見れば、サガさんも苦々しい顔をしていて、彼も恐らくあることないこと海界でカノンさんに吹聴されたのだろうと理解する。

「あとで奴には説教だな」
「是非その際には参加させてください。せめてもうちょっとマシな紹介をして頂きたいですね」
「私なぞ、素っ裸で聖衣を纏うのが趣味だと吹聴された」
「・・・カノンさん、反抗期かなんかなんですか?」
「奴の頭の中が水族館なだけだ」
「いや、サガさん、それは意味がわからないです」

溜め息をつきながら訳の分からない台詞を吐いたサガさんに苦笑する。彼もそうとう疲れているようだ。


「こうなったら、こうしましょう。サガさんの幻魔拳で、カノンさんを操って、ロドリオ村の広場の村名の書いてある看板の前で村人さんに、ロドリオ村ってどこですか?って聞かせましょう。それか、“楽しくなると、ついやっちゃうんだ!”のファストフード店で、ベーコンレタスバーガーのベーコンとレタスを抜いたものを注文してもらいましょう」
「随分とささやかだが、地味に恥ずかしい嫌がらせだな」

サガさんが絶対に自分はやりたくないと顔を顰めたのをみて、このぶんならば双子のカノンさんもきっと嫌がって心を改めてくれるだろうと一人納得した瞬間、バイアンさんが目を丸くして呟いた。

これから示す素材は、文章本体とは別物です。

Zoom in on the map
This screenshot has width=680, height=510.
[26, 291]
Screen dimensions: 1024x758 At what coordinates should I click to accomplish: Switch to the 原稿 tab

「・・・あの男にそんなことをしようと思うなんて、お前、面白いな、本当に」
「それは褒めているんですか」
「俺なんて、前にからかってパパって呼んだら殺されかけたぜ」
「一体なにをどうしてそう呼ぼうと思ったのかは、あえて聞かないで起きますね」

そう息をつけば、バイアンさんはしばらく沈黙して私を見ていたが、ふいに頷くとテティスちゃんを振り返った。

「よし、テティス、俺は決めたぞ」
「ええ、私も決めました、海馬様!」

ああ、どこかでこんな台詞を聞いた気がする。冥界でか。初めて冥界に行った時、金髪おにーさんと銀髪おにーさんに、少し違うがよく似た台詞を言われたのだったと思いだし、一抹の不安を覚えて二人を見る。


「お前、海界に来い」
「ひゃあ!」

何故俵持ちなんだと愚痴を言いたくなる。スカートでないからいいものの、スカートだったらばっちり私のパンツが皆に見えちゃうぞ!そしたら皆の目に150000のダメージだ。瞬殺攻撃だぞ。もちろん悪い意味で、だ!あれ、毎度のことながら自分で言っていて悲しくなってきたぞ!おかしいな!


バイアンさんはそんな私を見向きもせずにのしのしと歩みを進める。